Sponsor: Do you build complex software systems? See how NServiceBus makes it easier to design, build, and manage software systems that use message queues to achieve loose coupling. Get started for free.

Workflow Orchestration for Resilient Systems

Building resilient software systems can be difficult, especially when they are distributed. Executing a long-running business process or workflow that involves multiple different service boundaries requires a lot of resiliency. Everything needs to be available and functioning because if something fails mid-way through, you can be left in an inconsistent state. So a solution? Workflow orchestration and removing direct service to service communication and temporal coupling.

YouTube

Check out my YouTube channel, where I post all kinds of content accompanying my posts, including this video showing everything in this post.

Workflow

When working with a monolith and a single database, all database interactions are wrapped in a single transaction. Things are pretty straightforward.

Monolith

If there is any failure while executing, you simply roll back the transaction. If everything works correctly, the transaction is committed.

The problem arises when you have a set of distributed services involved in the workflow. You won’t likely have a distributed transaction, so there is no “rollback.” We can’t use the same mindset.

Service to Service

If there is service to service RPC calls, what happens when service D, far down the RPC call stack, fails? If any other services up the call stack did some type of state change or had some side-effect, how do they roll back? Each service needs to be aware of potential failures otherwise, they will be in an inconsistent state.

Using RPC for service-to-service communication can have many more issues, including latency.

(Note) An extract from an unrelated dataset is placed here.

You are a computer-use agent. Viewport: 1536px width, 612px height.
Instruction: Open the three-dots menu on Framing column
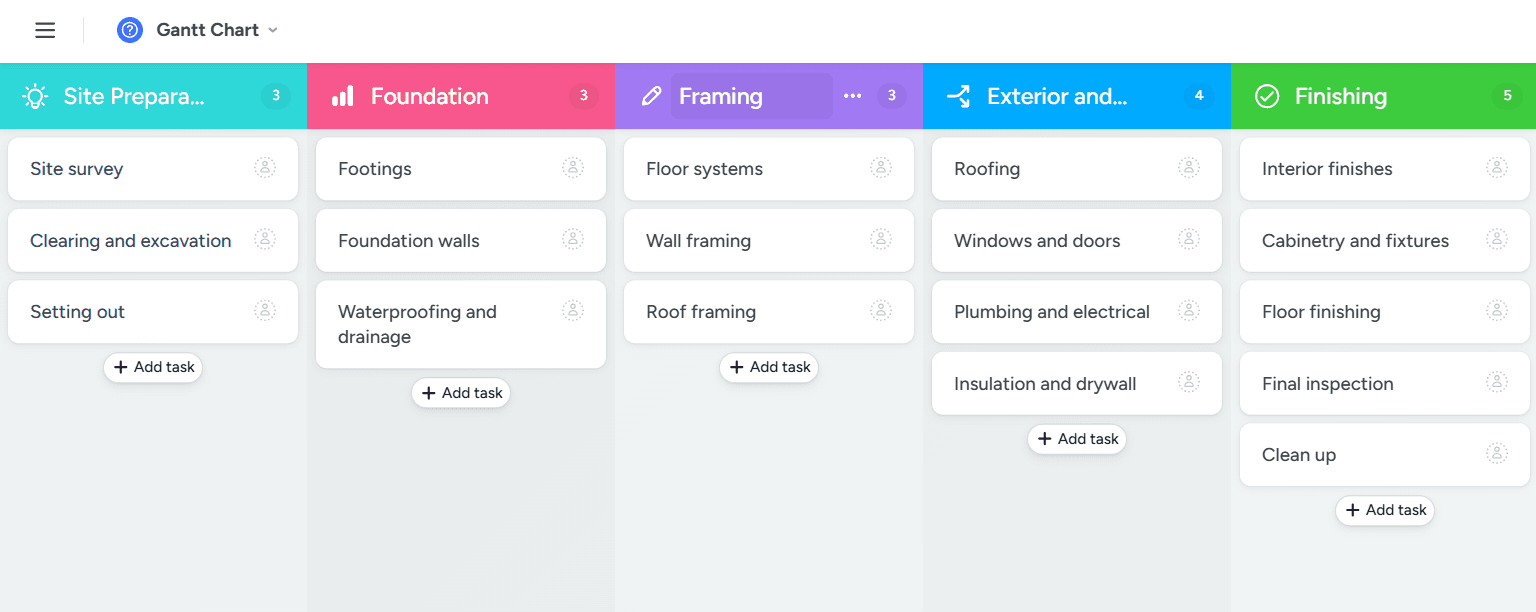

Check out my post REST APIs for Microservices? Beware!

Synchronous Orchestration

The first step is to remove the rat’s nets of service-to-service communication. This allows us to reason about a service; if it has any failures, they aren’t because of other services.

The first might be to create an orchestrator that handles all the interactions. Procedurally calling one service after the other.

Sync Orchestration

Once the first call to the Order service is made, the client (orchestrator) makes the next call to the Payment service.

Sync Orchestration

After the payment service returns, the client/orchestrator then makes a call to the Warehouse service. But what happens if the warehouse service call fails?

Sync Orchestration Failure

We’re in a similar situation where we need to back and call the payment service to try and revert or undo the previous call. In the case of the payment service, this may be to refund or void a transaction.

We haven’t accomplished much in making a synchronous orchestrator over service-to-service communication because, ultimately, the problem is that we are relying on every service to be available and operating without any failures for the entire workflow or business process.

We want to remove this temporal coupling by making each service independent, so they do not rely on each other and don’t need to be available simultaneously.

Asynchronous Workflow

You can accomplish asynchronous workflow orchestration by using messaging through commands and events allow us workflow to execute asynchronously. An orchestrator can consume events published by other services and then react to them by sending commands to the appropriate boundary to continue the workflow. The orchestrator directs the workflow.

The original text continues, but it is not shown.